Selbst wenn man jedoch annähme, dass keine Bindungswirkung des vorangegangenen Urteils besteht, geht die Kammer auch bei Würdigung der Ausführungen der Klägerin im jetzigen Verwaltungsstreitverfahren weiterhin davon aus, dass das zur Bebauung vorgesehene Grundstück bzw. die Vorhabensfläche im Außenbereich gem. § 35 BauGB liegt. Die Klägerin hat im vorliegenden Verfahren nochmals ihre diesbezüglichen Sach- und Rechtsausführungen vertieft. Die von ihr angesprochenen Fragen, insbesondere zur trennenden Wirkung von *- und * Straße, zur Qualifizierung der öffentlichen Parkplatzflächen nördlich des klägerischen Grundstücks, sowie zur Bewertung der Freifläche auf dem Vorhabengrundstück sowie ihre Einbettung in die Umgebung, sind bereits Gegenstand der Ausführungen der Beteiligten im Vorprozess und dementsprechend der Überlegungen, Beratungen und Urteilsausführungen der Kammer gewesen.
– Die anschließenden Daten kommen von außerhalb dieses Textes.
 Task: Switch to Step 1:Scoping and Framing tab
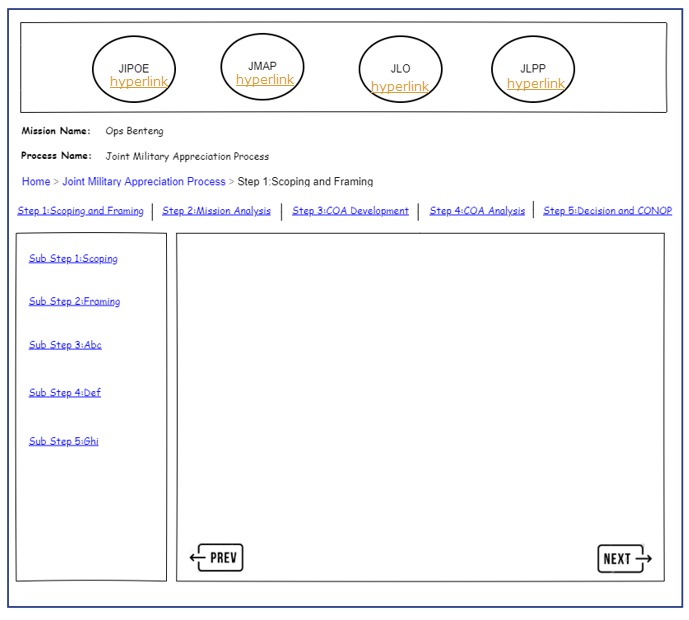[81, 211]
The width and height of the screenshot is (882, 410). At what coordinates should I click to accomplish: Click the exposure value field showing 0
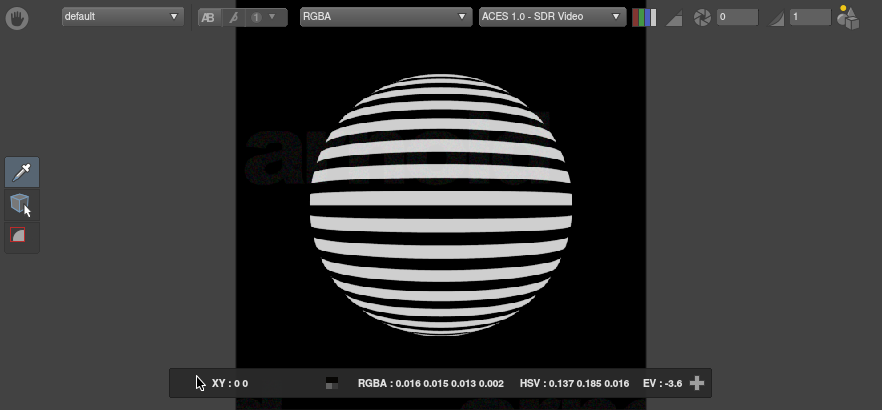coord(736,18)

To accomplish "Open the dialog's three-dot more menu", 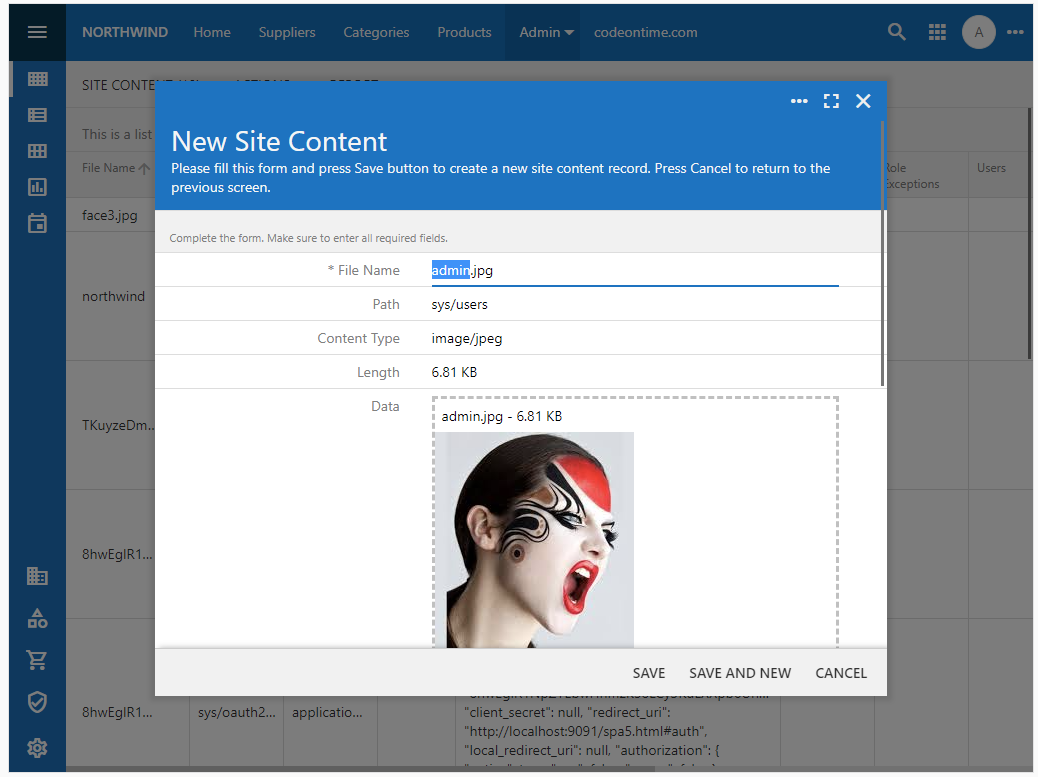I will tap(799, 101).
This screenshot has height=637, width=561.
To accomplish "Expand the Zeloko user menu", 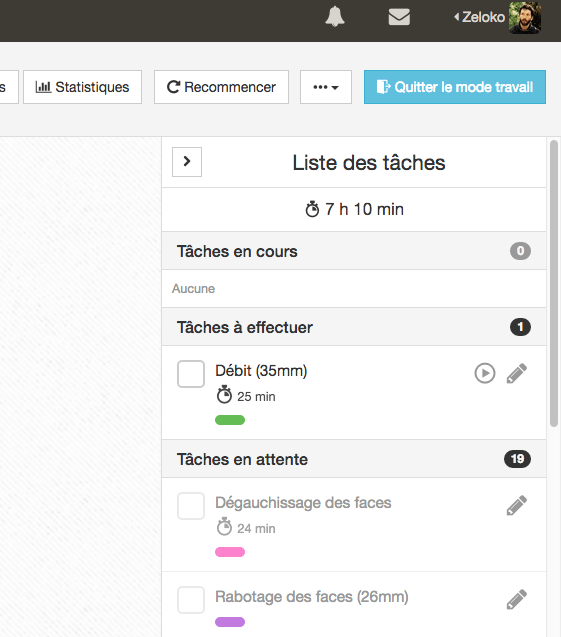I will coord(479,17).
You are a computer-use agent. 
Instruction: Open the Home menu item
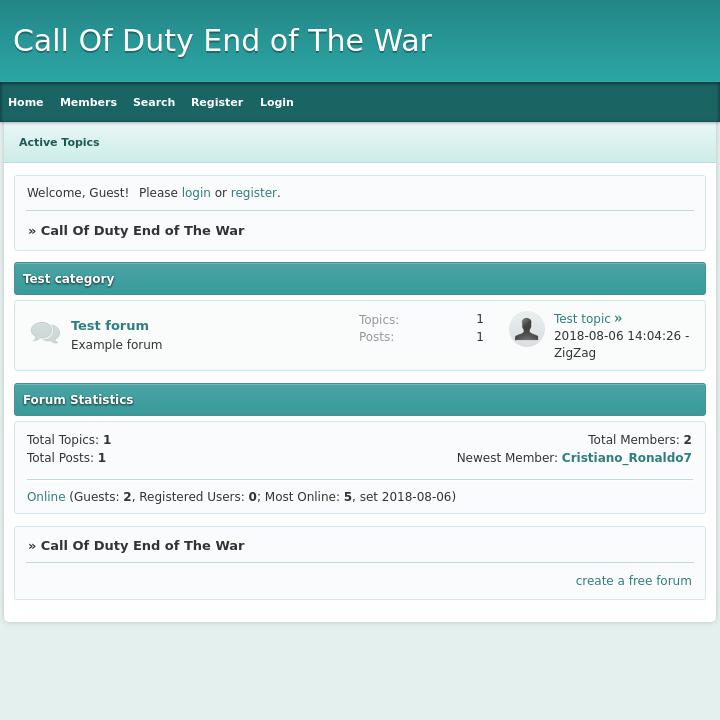26,102
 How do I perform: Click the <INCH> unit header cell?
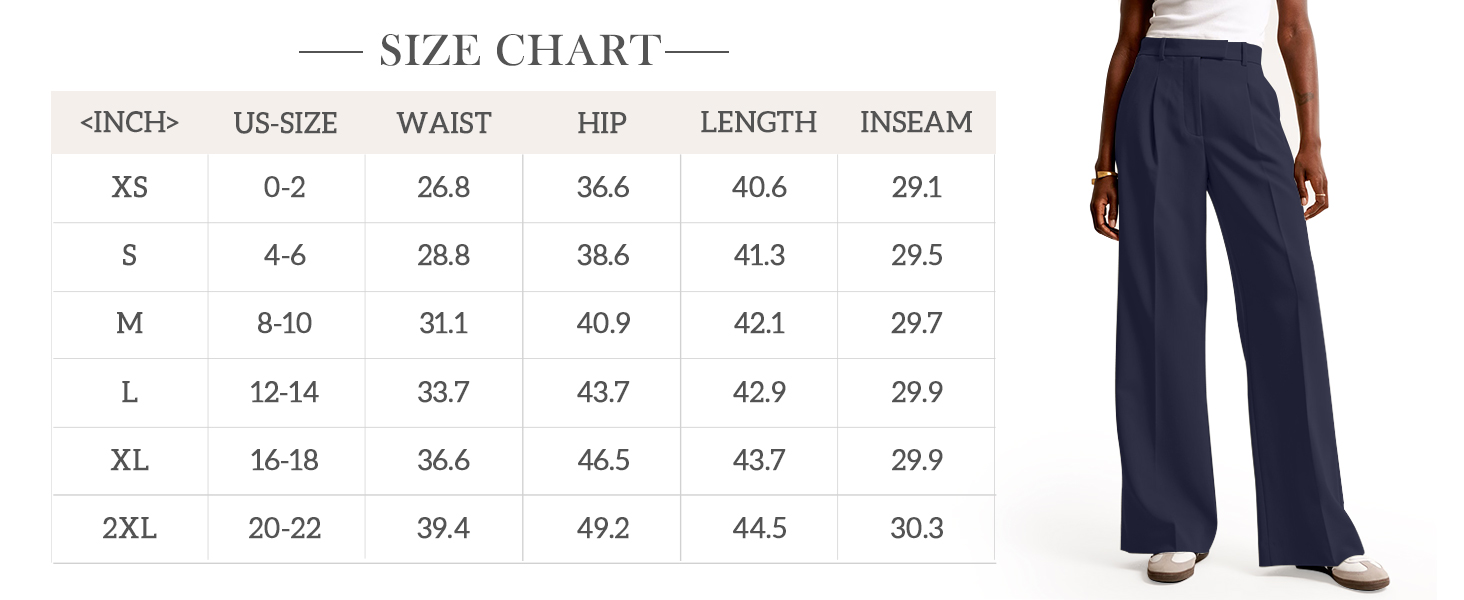click(x=130, y=123)
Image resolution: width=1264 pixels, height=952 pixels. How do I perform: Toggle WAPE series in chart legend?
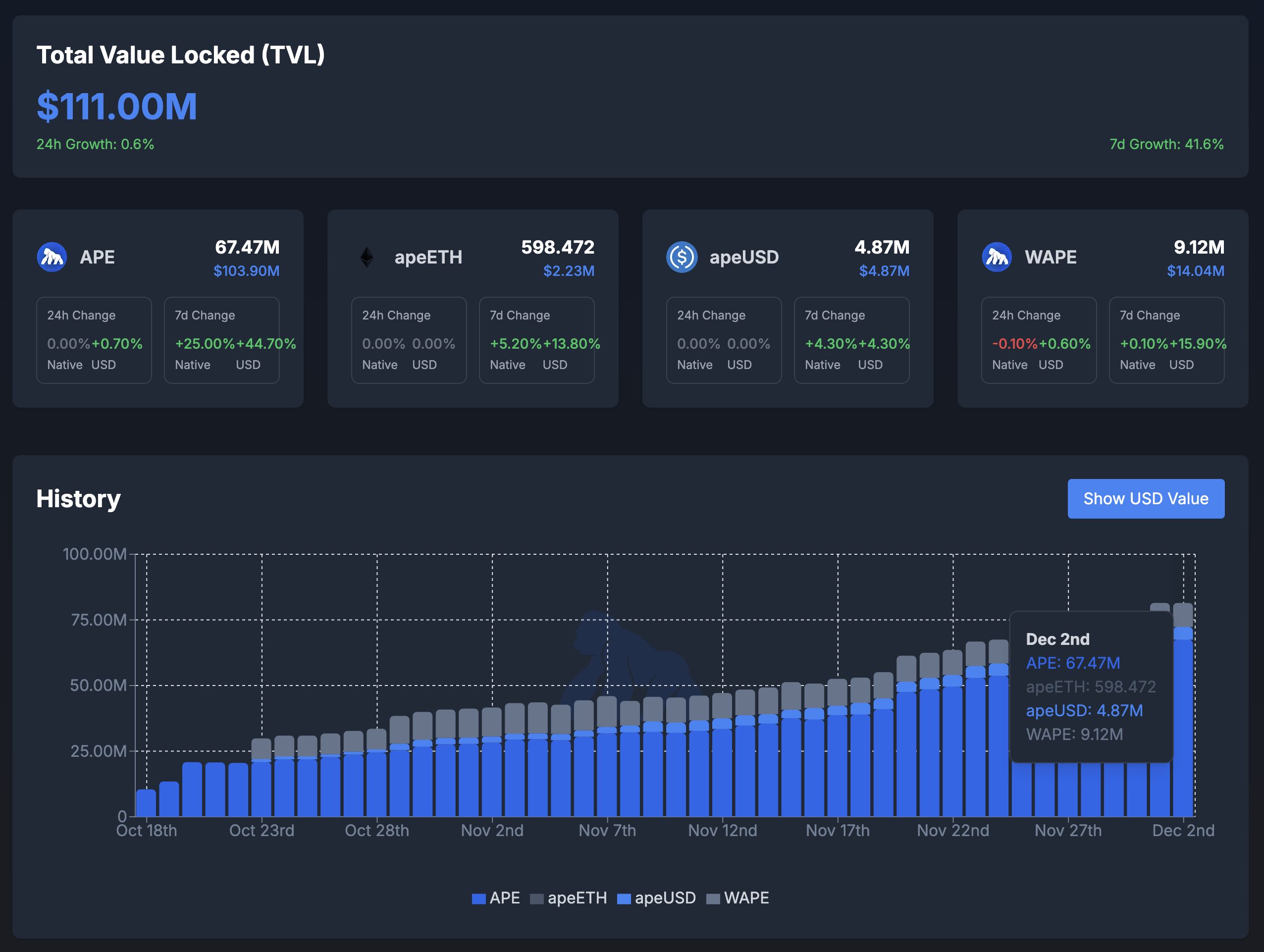tap(737, 898)
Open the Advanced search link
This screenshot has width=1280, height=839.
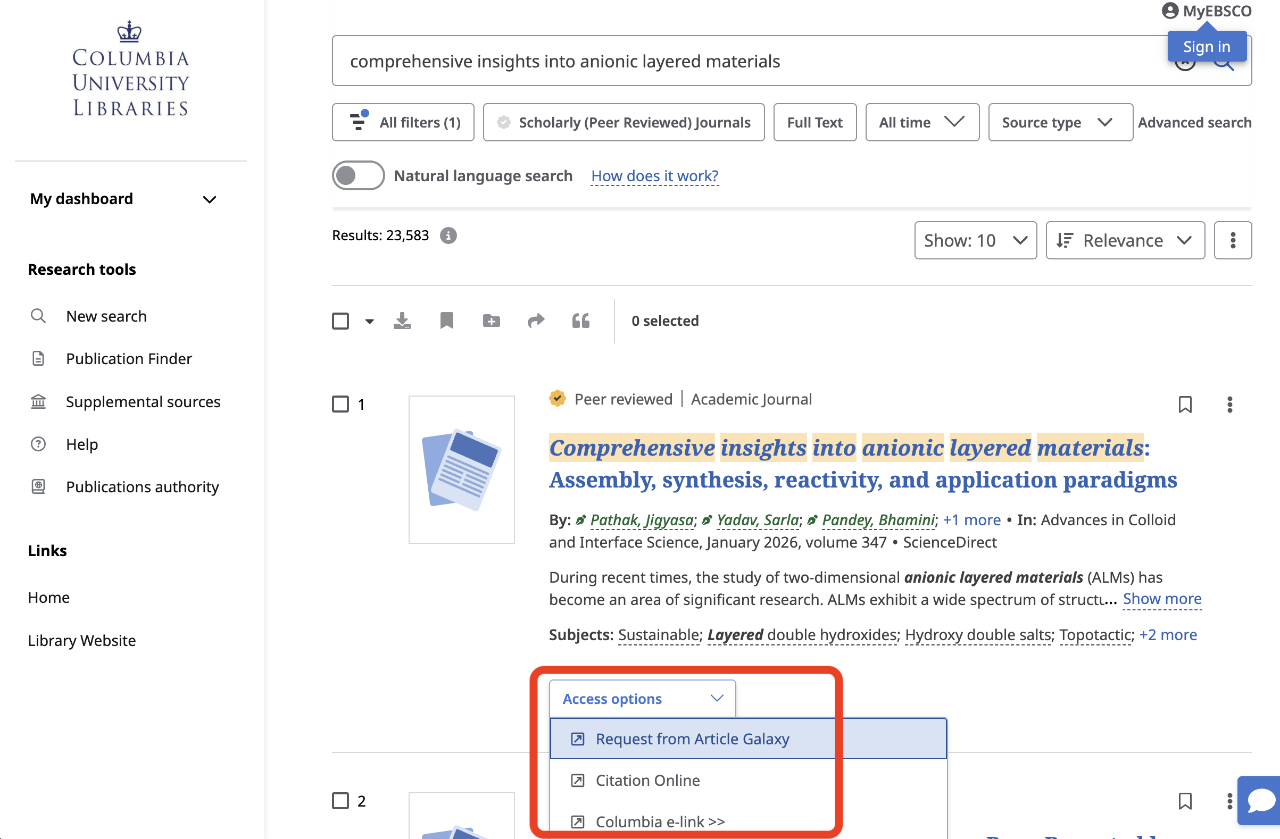tap(1194, 121)
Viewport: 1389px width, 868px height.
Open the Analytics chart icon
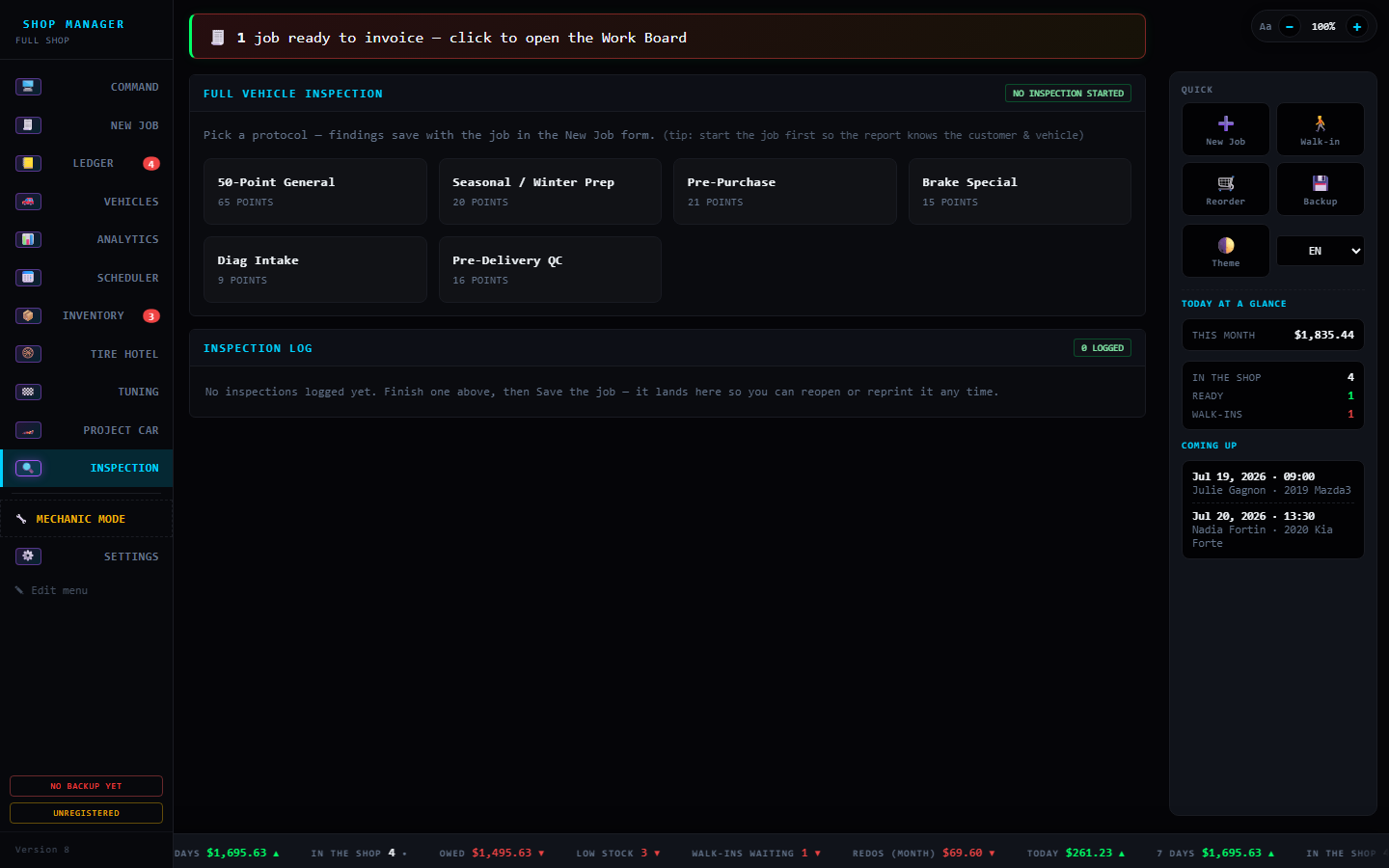[28, 239]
Die Kammer kann dem Vortrag der Klägerin der Sache nach keinen von ihr für die Frage, ob es sich um Innen- oder Außenbereich handelt, bisher nicht erkannten oder berücksichtigten Umstand entnehmen.
Hinsichtlich des Pultdachs (Frage 2 des Vorbescheidsantrags) kommt es angesichts der (weiterhin) negativen Beantwortung der ersten Vorbescheidsfrage wie bisher nicht an (vgl. Rn. 88 des Urteils vom 18.10.2017).
Die Klage war nach allem mit der Kostenfolge aus § 154 Abs. 1 VwGO abzuweisen. Da sich der Beigeladene mit der Stellung eines eigenen Antrags in ein Kostenrisiko begeben hat (§ 154 Abs. 3 VwGO), entspricht es der Billigkeit, der Klägerin auch seine außergerichtlichen Kosten aufzuerlegen (§ 162 Abs. 3 VwGO).
Die Entscheidung über die vorläufige Vollstreckbarkeit folgt aus § 167 VwGO i.V.m. §§ 708 ff. ZPO.